§ Work instructions
Would you please set down the lines of the data from the one containing "Given: Click the Settings" to the final line, exactly and only those?

___ Given entries

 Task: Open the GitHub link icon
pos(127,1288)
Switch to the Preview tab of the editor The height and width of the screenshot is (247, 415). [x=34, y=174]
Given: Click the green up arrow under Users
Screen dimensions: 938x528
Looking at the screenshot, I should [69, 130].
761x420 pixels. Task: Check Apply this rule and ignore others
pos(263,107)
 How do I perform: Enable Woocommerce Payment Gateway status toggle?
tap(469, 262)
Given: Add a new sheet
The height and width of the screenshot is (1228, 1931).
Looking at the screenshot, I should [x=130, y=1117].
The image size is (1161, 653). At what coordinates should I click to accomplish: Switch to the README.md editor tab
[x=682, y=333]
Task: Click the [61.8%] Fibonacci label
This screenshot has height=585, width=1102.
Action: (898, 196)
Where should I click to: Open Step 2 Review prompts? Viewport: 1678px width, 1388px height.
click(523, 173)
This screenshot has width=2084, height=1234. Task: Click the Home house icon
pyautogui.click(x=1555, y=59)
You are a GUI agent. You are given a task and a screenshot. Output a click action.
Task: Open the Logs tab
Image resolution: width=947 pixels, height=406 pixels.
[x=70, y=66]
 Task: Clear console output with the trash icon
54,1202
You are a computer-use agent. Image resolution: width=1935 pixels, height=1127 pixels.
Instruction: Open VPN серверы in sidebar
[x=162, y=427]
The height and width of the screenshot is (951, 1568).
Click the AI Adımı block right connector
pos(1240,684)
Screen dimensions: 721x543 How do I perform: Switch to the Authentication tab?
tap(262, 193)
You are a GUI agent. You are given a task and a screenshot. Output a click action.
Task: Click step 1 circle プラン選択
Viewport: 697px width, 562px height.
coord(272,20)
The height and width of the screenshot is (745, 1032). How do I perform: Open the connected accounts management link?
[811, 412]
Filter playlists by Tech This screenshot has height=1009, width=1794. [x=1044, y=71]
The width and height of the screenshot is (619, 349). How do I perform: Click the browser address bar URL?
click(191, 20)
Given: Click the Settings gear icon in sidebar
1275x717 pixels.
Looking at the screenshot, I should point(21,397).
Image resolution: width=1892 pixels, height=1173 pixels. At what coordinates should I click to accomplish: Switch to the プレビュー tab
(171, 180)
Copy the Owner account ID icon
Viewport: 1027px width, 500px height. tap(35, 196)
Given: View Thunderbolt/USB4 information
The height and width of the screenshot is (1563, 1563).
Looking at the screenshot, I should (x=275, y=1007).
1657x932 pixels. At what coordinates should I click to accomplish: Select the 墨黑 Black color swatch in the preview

______

§ Response to this task
Given: Click the Settings gear icon in sidebar
1275x717 pixels.
Looking at the screenshot, I should point(21,397).
Image resolution: width=1892 pixels, height=1173 pixels. At what coordinates should I click to accomplish: Switch to the プレビュー tab
(171, 180)
Copy the Owner account ID icon
Viewport: 1027px width, 500px height. tap(35, 196)
Given: View Thunderbolt/USB4 information
The height and width of the screenshot is (1563, 1563).
Looking at the screenshot, I should (x=275, y=1007).
1657x932 pixels. At what coordinates should I click to accomplish: Select the 墨黑 Black color swatch in the preview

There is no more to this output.